Szefowa Krajowego Biura Wyborczego Magdalena Pietrzak wyjaśniła, że PKW nie ma możliwości bezpośredniego kontaktu z ponad trzydziestoma tysiącami obwodów. „Ale tak te struktury są ustanowione, że gminy przekazują stanowisko PKW” - dodała. Wyjaśniła, ze robią to dzwoniąc bądź wysyłając smsy.
Podkreśliła, że nie jest prawdą, że problem został zauważony dopiero teraz. „W kodeksie wyborczym jest sformułowanie, że komisje wyborcze wydają wyborcy karty. W naszych wytycznych jest wprost zapisane, że wyborcy wydaje się po jednej karcie do głosowania w wyborach do Sejmu, do Senatu i w referendum. Komisje były tak szkolone, tak jest w wytycznych. Szkolenia są obowiązkowe” - zaznaczyła.
„Ponieważ skala jest bardzo duża, nie ma możliwości odwołania członków wszystkich komisji. Jeżeli jakaś z komisji, albo jej poszczególni członkowie np. nieprawidłowo wypełniają swoje obowiązki, to jednym ze sposobów postępowania jest zmiana składu takiej komisji.

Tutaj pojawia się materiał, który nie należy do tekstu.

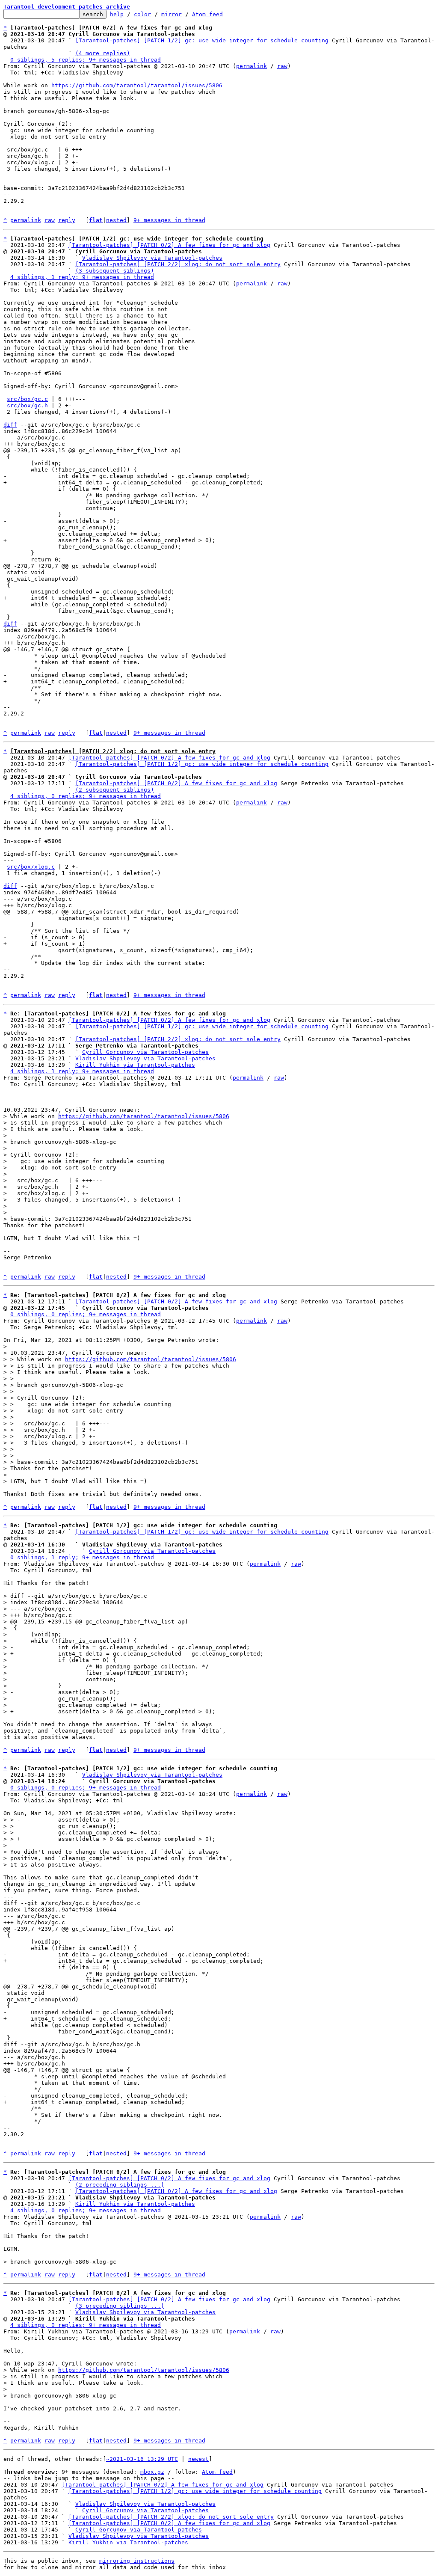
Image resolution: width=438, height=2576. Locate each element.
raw (282, 66)
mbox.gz (152, 2472)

W tym wypadku nie ma takiej możliwości, bo skala jest bardzo duża. W związku z tym to co PKW mogła zrobić, to natychmiast przekazać informacje i one niezwłocznie zostały przekazane do wszystkich delegatur, potem do gmin i do obwodów” – podkreśliła.

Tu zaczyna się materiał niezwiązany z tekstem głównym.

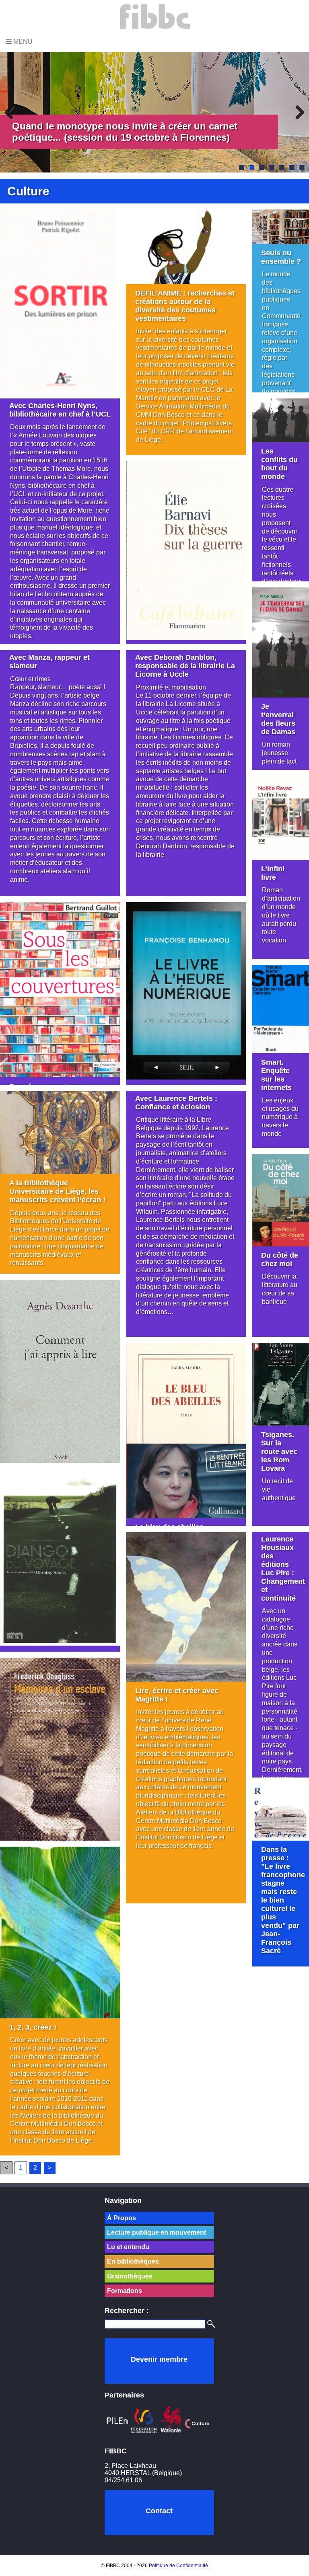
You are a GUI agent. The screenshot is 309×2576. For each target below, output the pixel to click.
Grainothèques (129, 2276)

»» O przebiegu wyborów parlamentarnych w Polsce czytaj też tutaj:
PKW: komisja nie może pytać, czy wydać trzecią kartę
Nawet 1 mln zł grzywny za złamanie ciszy wyborczej
Wyjaśniła też co zrobić jeśli karta wyborcza jest bez pieczątki okręgowej komisji wyborczej. „W wytycznych jest napisane, że trzeba na to zwrócić uwagę wydając kartę wyborcom. A jeśli zauważy to wyborca, czy to przy odbieraniu karty, czy później, to trzeba zgłosić to do komisji wyborczej. Bo inaczej jest to karta nieważna” - przekazała.
Wyjaśniła, że zgodnie z przepisami karty po każdych wyborach są pakowane do odpowiednich opakowań zbiorczych i przekazywane, po przyjęciu protokołu obwodowej komisji, do urzędnika wyborczego. „Jest to plombowane i protokolarnie przekazywane do archiwów państwowych, gdzie jest przechowywane przez pięć lat. Przechowywane są tam wszystkie karty, także niewykorzystane, uznane za niebyłe. To wszystko trafia do archiwów” - dodała.
Przewodniczący PKW wyjaśnił, że opakowania mogą zostać otwarte tylko w wypadku jeżeli w sądzie jest protest wyborczy, lub sprawa w prokuraturze.